## Given text
+---+

And what has been the government’s response to this? To warn workers that they have to accept their grim fate. Simon Clarke, the recently appointed chief secretary to the Treasury, echoed Andrew Bailey’s Marie Antoinette-like intervention by declaring that “a wider message of general restraint is a very important one”. The “broken old model” denounced by Johnson is proving rather resilient.
Of course, the fall in real wages reflects the highest inflation for 30 years (5.4 per cent), with prices surging across the West. Johnson’s government cannot be blamed for this. But it can be blamed for its inept response.
Far from using this moment to encourage workers to lower their expectations, the government should be encouraging them to raise them – not least because it intends to tax them more. Despite the surge in inflation, Johnson and Rishi Sunak have confirmed that National Insurance will rise from 12 per cent to 13.25 per cent this April, a move that will hit workers earning as little as £9,880. It will also cost an employee earning £30,000 an extra £214 a year. To the insult of falling wages, the government is adding the injury of higher taxes.
It doesn’t have to be this way. What this crisis proves is that Johnson is prepared to will the end of higher wages but not the means. It suits the Prime Minister to pretend that the UK’s parlous living standards are the result of excessive immigration. But dismal productivity (reflecting a lack of investment) and enfeebled trade unions are more important culprits. A mere 26 per cent of UK workers are covered by collective bargaining agreements, compared with an EU average of 61 per cent.
A high-wage economy is possible but it will require policies that the Conservatives are instinctively uncomfortable with: taxing wealth, not work, strengthening trade unions and borrowing far more for infrastructure investment. As it is, having barely recovered from one lost decade for living standards, the UK is slouching towards another.

+---+

## Excerpted data
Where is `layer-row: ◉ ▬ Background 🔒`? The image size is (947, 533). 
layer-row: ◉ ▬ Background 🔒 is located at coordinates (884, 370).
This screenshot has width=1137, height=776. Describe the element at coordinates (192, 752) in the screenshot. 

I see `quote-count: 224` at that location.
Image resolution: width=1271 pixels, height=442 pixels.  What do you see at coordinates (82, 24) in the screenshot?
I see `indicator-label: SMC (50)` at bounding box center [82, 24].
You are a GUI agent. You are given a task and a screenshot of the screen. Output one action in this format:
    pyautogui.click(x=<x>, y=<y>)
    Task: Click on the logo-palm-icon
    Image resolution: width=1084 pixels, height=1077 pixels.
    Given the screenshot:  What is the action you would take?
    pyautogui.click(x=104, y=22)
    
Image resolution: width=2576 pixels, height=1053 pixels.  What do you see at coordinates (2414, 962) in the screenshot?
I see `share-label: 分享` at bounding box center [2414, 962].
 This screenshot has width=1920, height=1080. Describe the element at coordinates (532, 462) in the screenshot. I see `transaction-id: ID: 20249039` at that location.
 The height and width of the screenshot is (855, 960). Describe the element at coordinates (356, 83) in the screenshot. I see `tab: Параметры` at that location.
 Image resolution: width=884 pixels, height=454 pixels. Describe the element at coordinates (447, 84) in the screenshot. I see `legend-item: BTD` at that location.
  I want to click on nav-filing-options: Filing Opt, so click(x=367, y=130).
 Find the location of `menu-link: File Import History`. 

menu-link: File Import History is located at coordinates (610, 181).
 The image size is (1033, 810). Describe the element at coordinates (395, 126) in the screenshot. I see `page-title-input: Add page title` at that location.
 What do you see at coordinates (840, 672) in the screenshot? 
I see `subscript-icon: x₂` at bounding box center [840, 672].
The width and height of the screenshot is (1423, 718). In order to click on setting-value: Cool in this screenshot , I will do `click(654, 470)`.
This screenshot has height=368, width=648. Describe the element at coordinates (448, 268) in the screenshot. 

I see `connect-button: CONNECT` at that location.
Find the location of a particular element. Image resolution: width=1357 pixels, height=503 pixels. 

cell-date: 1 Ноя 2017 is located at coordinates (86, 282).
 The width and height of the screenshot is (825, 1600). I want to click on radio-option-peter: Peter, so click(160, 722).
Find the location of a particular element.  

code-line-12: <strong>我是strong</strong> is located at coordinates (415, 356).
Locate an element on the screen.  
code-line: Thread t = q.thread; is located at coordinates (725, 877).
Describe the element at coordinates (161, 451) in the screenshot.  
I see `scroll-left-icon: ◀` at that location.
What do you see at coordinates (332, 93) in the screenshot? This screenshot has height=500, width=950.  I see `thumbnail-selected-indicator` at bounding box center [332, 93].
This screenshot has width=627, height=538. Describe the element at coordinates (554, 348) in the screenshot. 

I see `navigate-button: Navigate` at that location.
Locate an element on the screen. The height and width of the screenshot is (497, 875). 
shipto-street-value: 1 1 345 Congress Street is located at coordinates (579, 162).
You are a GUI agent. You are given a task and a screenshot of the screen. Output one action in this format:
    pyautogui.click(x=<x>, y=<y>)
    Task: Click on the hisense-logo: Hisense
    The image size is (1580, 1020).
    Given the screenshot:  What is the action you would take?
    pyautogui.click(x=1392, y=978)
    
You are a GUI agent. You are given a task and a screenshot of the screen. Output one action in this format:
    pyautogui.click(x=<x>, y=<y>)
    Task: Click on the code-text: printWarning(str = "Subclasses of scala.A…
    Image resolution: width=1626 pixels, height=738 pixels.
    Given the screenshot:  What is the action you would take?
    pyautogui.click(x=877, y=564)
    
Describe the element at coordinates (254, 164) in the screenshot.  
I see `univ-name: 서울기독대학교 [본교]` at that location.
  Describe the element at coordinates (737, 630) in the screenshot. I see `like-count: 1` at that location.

+---+

## Problems to solve
**a.** Transcribe the part of the text on UK wages between "A high-wage economy" and "slouching towards another.", inclusive.
**b.** Rewrite the records from their first line through the line holding "pyautogui.click(x=104, y=22)", inclusive, changing "pixels" to "px" and leaving everything else unchanged. Give only those lines.

## Exercise responses
**a.**
A high-wage economy is possible but it will require policies that the Conservatives are instinctively uncomfortable with: taxing wealth, not work, strengthening trade unions and borrowing far more for infrastructure investment. As it is, having barely recovered from one lost decade for living standards, the UK is slouching towards another.

**b.**
Where is `layer-row: ◉ ▬ Background 🔒`? The image size is (947, 533). 
layer-row: ◉ ▬ Background 🔒 is located at coordinates (884, 370).
This screenshot has width=1137, height=776. Describe the element at coordinates (192, 752) in the screenshot. 

I see `quote-count: 224` at that location.
Image resolution: width=1271 px, height=442 px.  What do you see at coordinates (82, 24) in the screenshot?
I see `indicator-label: SMC (50)` at bounding box center [82, 24].
You are a GUI agent. You are given a task and a screenshot of the screen. Output one action in this format:
    pyautogui.click(x=<x>, y=<y>)
    Task: Click on the logo-palm-icon
    Image resolution: width=1084 px, height=1077 px.
    Given the screenshot:  What is the action you would take?
    pyautogui.click(x=104, y=22)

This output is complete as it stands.